• _WHAT TO DO_
With pictures removed, the data below should be returned exactly.

• _Screenshot grounding data_
==========

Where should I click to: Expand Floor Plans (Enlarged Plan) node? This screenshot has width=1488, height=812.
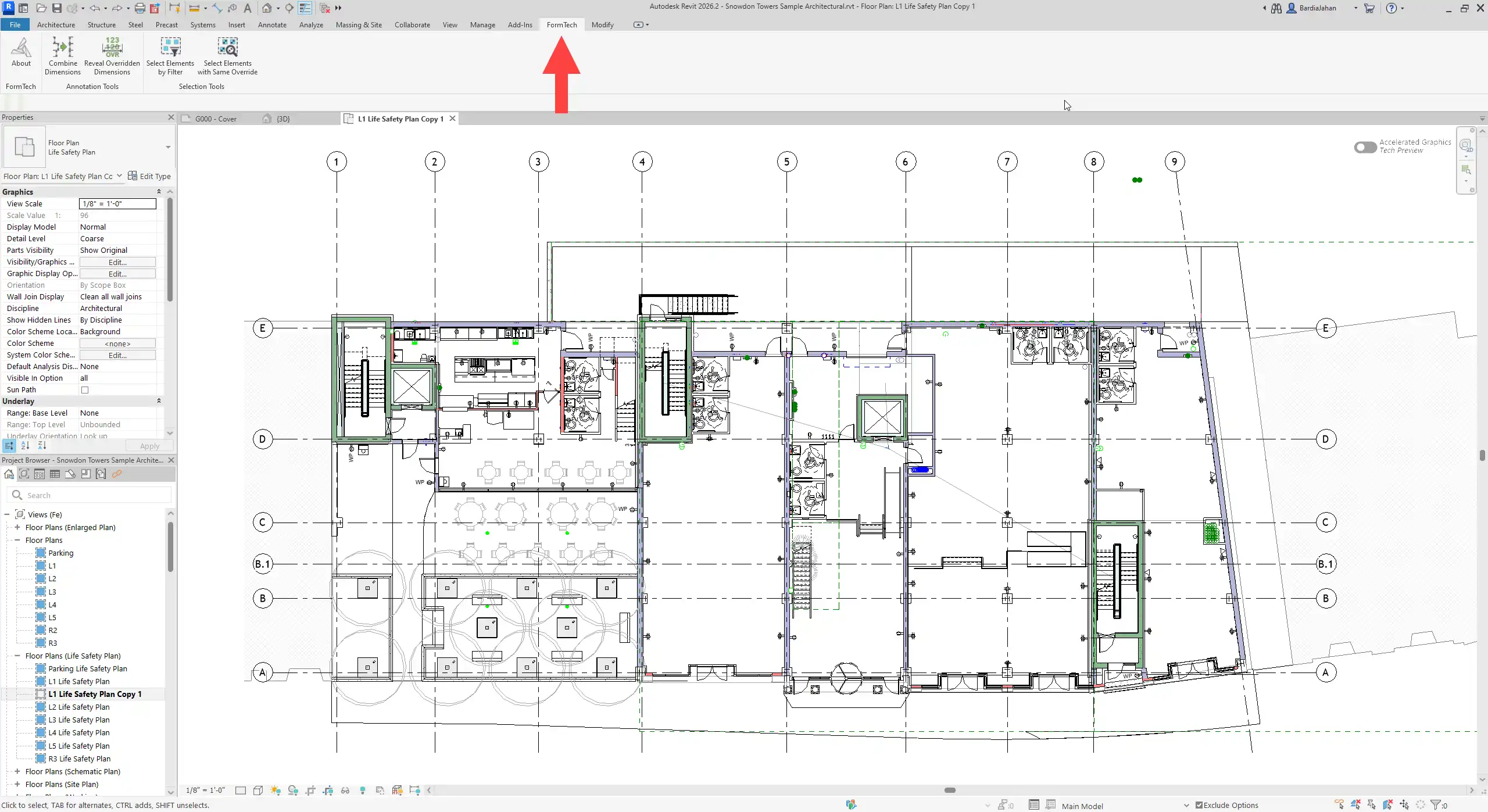[17, 528]
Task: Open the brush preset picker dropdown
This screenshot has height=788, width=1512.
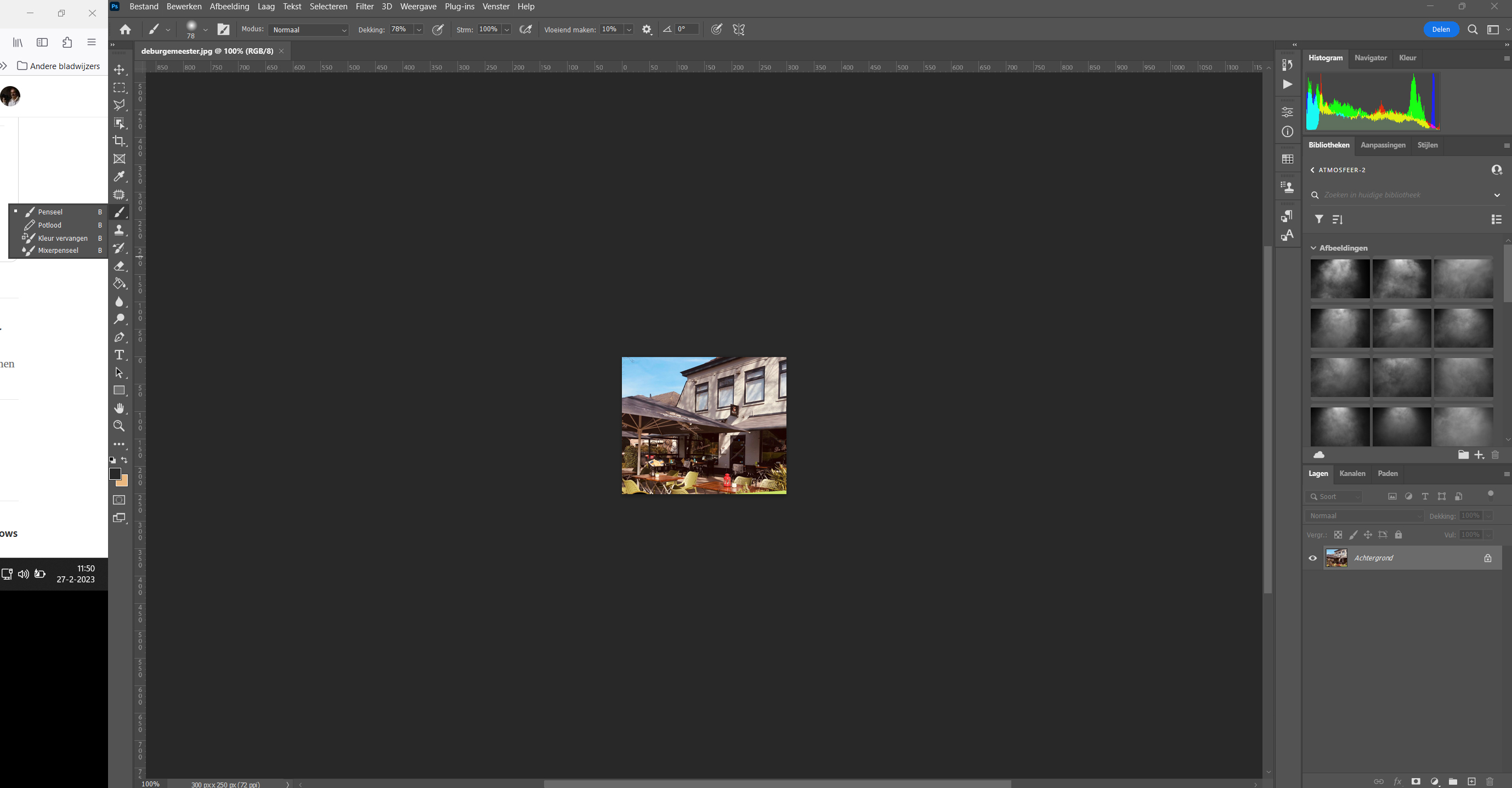Action: (x=205, y=29)
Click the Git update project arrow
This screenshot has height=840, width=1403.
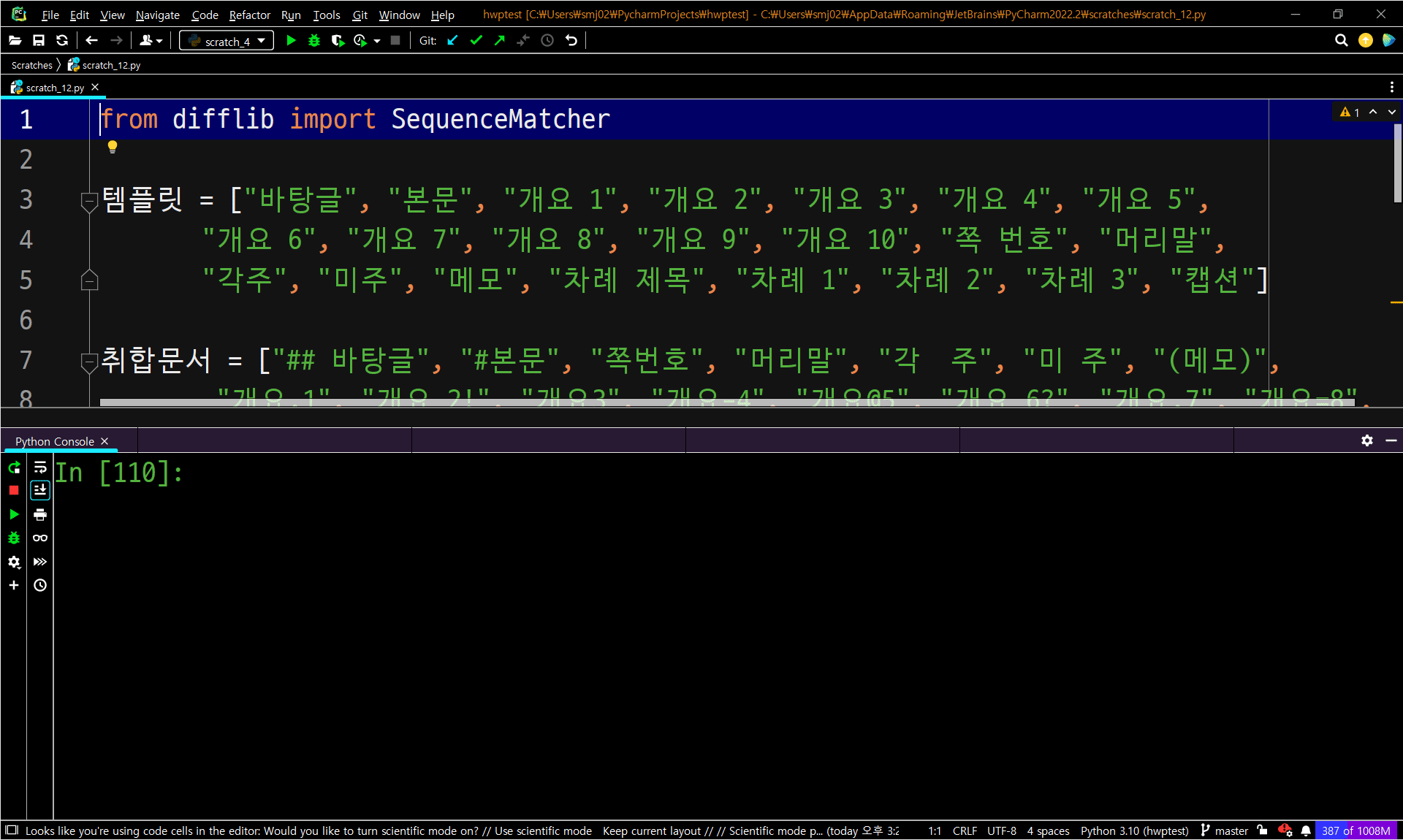(x=453, y=41)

==========

• _SOLUTION FOR THIS TASK_
Where should I click to: Expand Floor Plans (Enlarged Plan) node? This screenshot has width=1488, height=812.
[17, 528]
Task: Open the brush preset picker dropdown
This screenshot has height=788, width=1512.
Action: (x=205, y=29)
Click the Git update project arrow
This screenshot has height=840, width=1403.
(x=453, y=41)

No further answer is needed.